Resource-problem-free catalyst: low-valent silicon(II) complexes – NOPROBLEM

We propose, in this project, the development of new stable low-valent silicon(II) complexes as “resource-problem-free catalysts” with a transition metal like behavior. The success of this project should open a new wide research domain in chemistry and could change the vision of catalysis.

The silicon congeners of well-known phosphonium ylides were considered only as short-lived reactive intermediates. In this project, we successfully synthesized a remarkably stable phosphonium sila-ylide which can also be considered as a Si (II)-complex stabilized by a phosphine ligand. An important result was the reactivity with ethylene. Indeed, under ethylene pressure, at RT, a [2 +1] cycloaddition led to the formation of the corresponding sila-cyclopropane, clearly demonstrating the behavior of phosphonium sila-ylides as nucleophilic silylenoids. In addition, we found that this reaction is in equilibrium in solution at RT.
This result is particularly interesting since the same type of phenomenon is frequently observed in the chemistry of transition metal complexes. Indeed, this type of association / dissociation of ethylene to the metal center, under mild conditions, is an important step in catalysis, particularly in the activation of olefins.

The first Si(II) complexes stabilized by a phosphine ligand were synthesized, and we have demonstrated that they behave as transition metal complexes with olefins.
In the next part of the project we will consider the activation of other chemical bonds, like sigma-bonds. In addition we will test the reactivity with inert molecules like CO2, in order to develop a catalytic systems.

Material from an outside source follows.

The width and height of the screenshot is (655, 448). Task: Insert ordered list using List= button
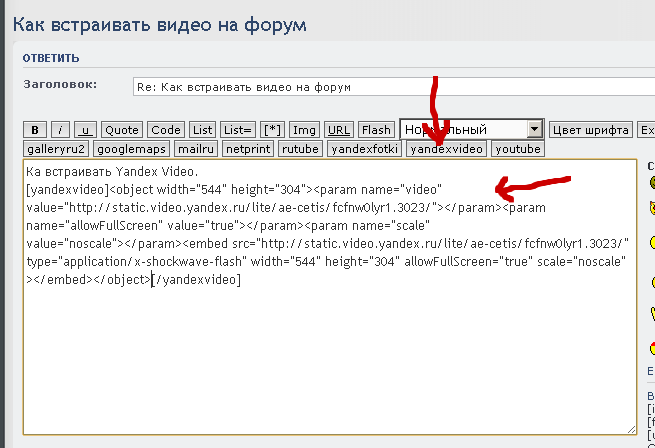click(x=238, y=130)
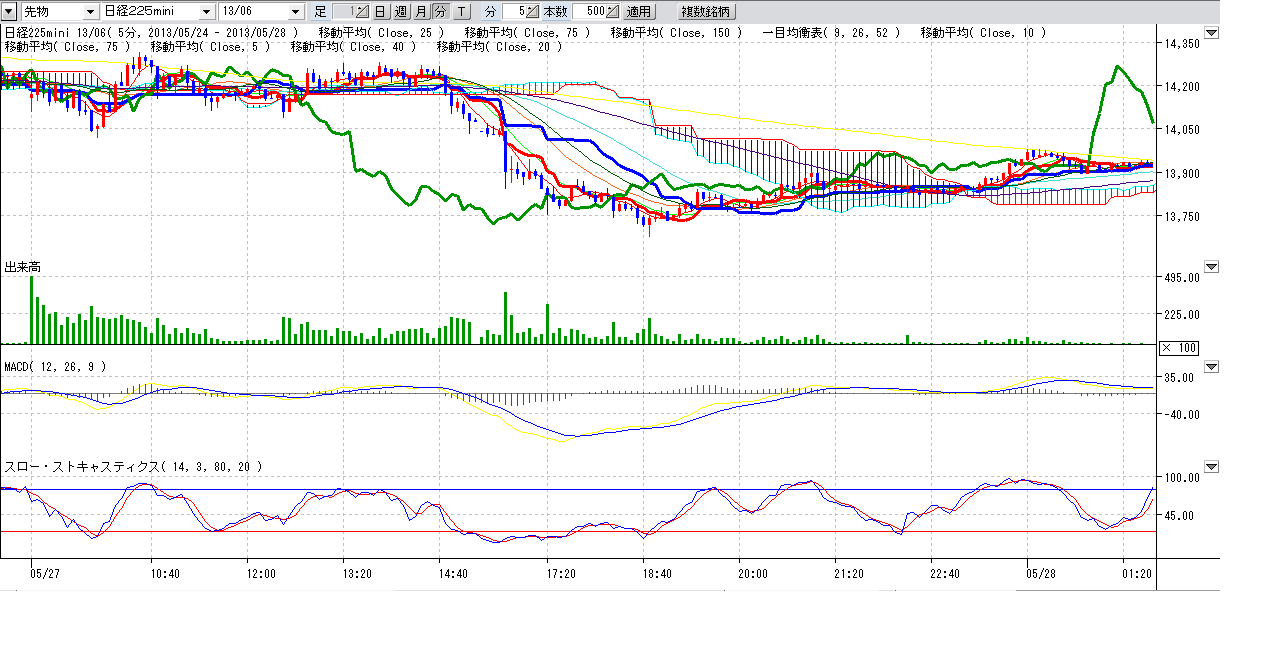This screenshot has width=1272, height=658.
Task: Open the price chart panel menu arrow
Action: (x=1212, y=33)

1. R. Rodriguez, D. Gau, T. Kato, N. Saffon-Merceron, F. P. Cossio, A. Baceiredo, Angew. Chem. Int. Ed., 50, 10414 (2011)
2. R. Rodriguez, D. Gau, Y. Contie, T. Kato, N. Saffon-Merceron, A. Baceiredo, Angew. Chem. Int. Ed., 50, 11492 (2011)
3. J. Berthe, J. M. Garcia, E. Ocando, T. Kato, N. Saffon-Merceron, A. De Cózar, F. P. Cossío, A. Baceiredo, J. Am. Chem. Soc., 133, 15930 (2011).
4. R. Rodriguez, T. Troadec, T. Kato, J.-M. Sotiropoulos, N. Saffon-Merceron, A. Baceiredo, Angew. Chem. Int. Ed., 51, 7158 (2012).
5. R. Rodriguez, T. Troadec, D. Gau, J.-M. Sotiropoulos, N. Saffon-Merceron, A. Baceiredo, T. Kato, Angew. Chem. Int. Ed., 52, 4426-4430 (2013).
6. R. Rodriguez, Y. Contie, D. Gau, N. Saffon-Merceron, K. Miqueu, J.-M. Sotiropoulos, A. Baceiredo, T. Kato, Angew. Chem. Int. Ed., 52, 8437-3440 (2013).
7. R. Rodriguez, D. Gau, T. Troadec, N. Saffon-Merceron, V. Branchadell, A. Baceiredo, T. Kato, Angew. Chem. Int. Ed., 52, 8980-8983 (2013).
8. N. Nakata, R. Rodriguez, T. Troadec, N. Saffon-Merceron, J.-M. Sotiropoulos, A. Baceiredo, T. Kato, Angew. Chem. Int. Ed. in press (2013).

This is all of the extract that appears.